Federally, there is no law against passing processing fees off to servers for their tips. Ergo, servers can be charged a processing fee on their gratuities the same way restaurant owners are for their food. However, the only deductions that can be made are those for the tip amount, not the entire bill.
For example, if the meal costs $80, a $20 tip is left, and the processing fee totals 3%, servers would only be asked to pay 60 cents, or 3% of the $20 tip. While the processing charge for the entire bill in this situation would be $3 (3% of the $100 total), employers cannot charge servers the entire $3 processing fee. Charging any more would be a violation of the Fair Labor Standards Act.
State-wise, this practice is not always legal. This map by CardFellow outlines the legality in each state.

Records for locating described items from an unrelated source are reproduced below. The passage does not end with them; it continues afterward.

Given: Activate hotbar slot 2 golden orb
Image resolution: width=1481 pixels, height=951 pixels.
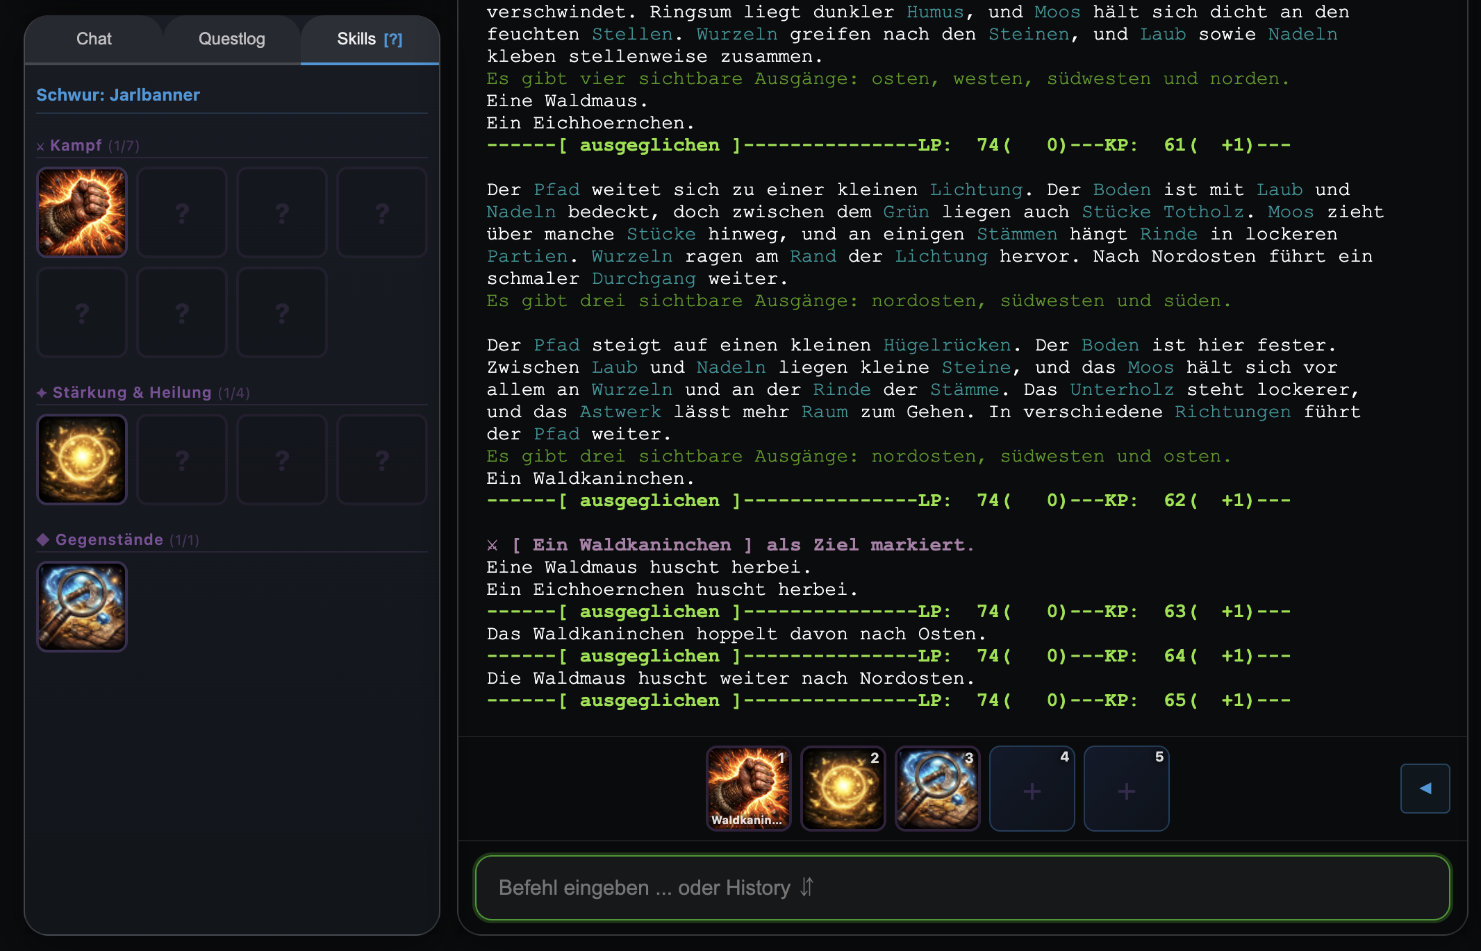Looking at the screenshot, I should coord(843,788).
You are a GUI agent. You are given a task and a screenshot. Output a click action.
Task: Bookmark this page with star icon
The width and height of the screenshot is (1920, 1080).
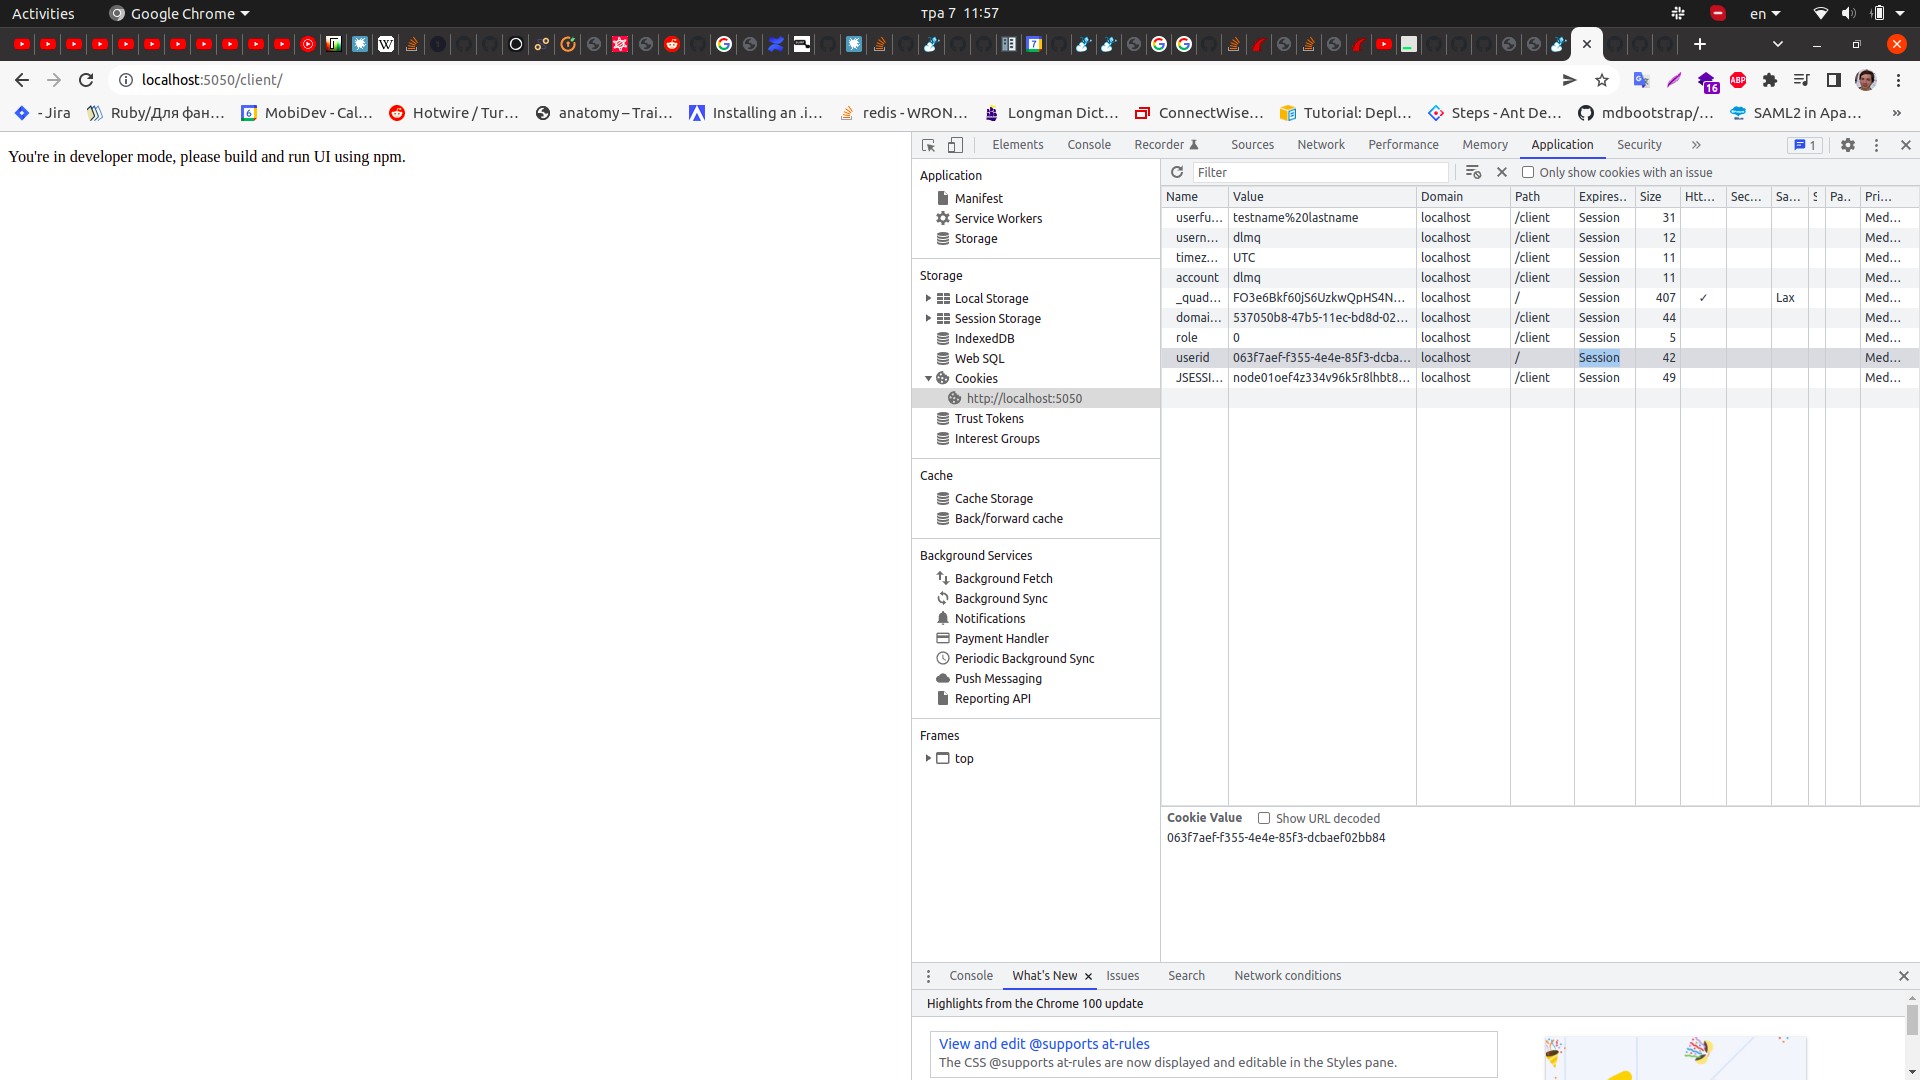[x=1602, y=80]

States Without Sales Tax on Prepared Food
It’s important to note that while almost all states charge sales tax on prepared food, there are exceptions on specific types of prepared food in a few states. TaxJar provides thorough explanation of each state’s laws. The notable exceptions to the prepared food tax include the following.
Most prepared food in California is taxable, but exceptions include coffee or tea sold to-go and certain cold food items like sandwiches, milkshakes, and ice cream that are intended as takeout. However, if you don’t track these sales separately, tax may be owed on them anyway.
In Ohio, food sold to be eaten off-site (such as drive-through meals or takeout) is not taxable. Other prepared food is taxable. If you run a restaurant that has both dine-in and drive-through options, you’ll need to account for collecting sales tax from your dine-in customers and not from your drive-through customers.
In Texas, prepared food is taxable except bakery items sold by a bakery or bakery items sold by a non-bakery if the seller doesn’t include plates or eating utensils.
Whichever method you use, you’ll still have some customers that pay with credit cards and therefore you’ll pay processing fees on the sales tax of those transactions. Enlisting the assistance of a licensed tax professional can help ensure that you properly deduct those fees and keep more of your money.
This article is intended for educational purposes only and does not constitute tax or legal advice. Be sure to consult a licensed CPA or other tax professional for specific questions regarding your business taxes.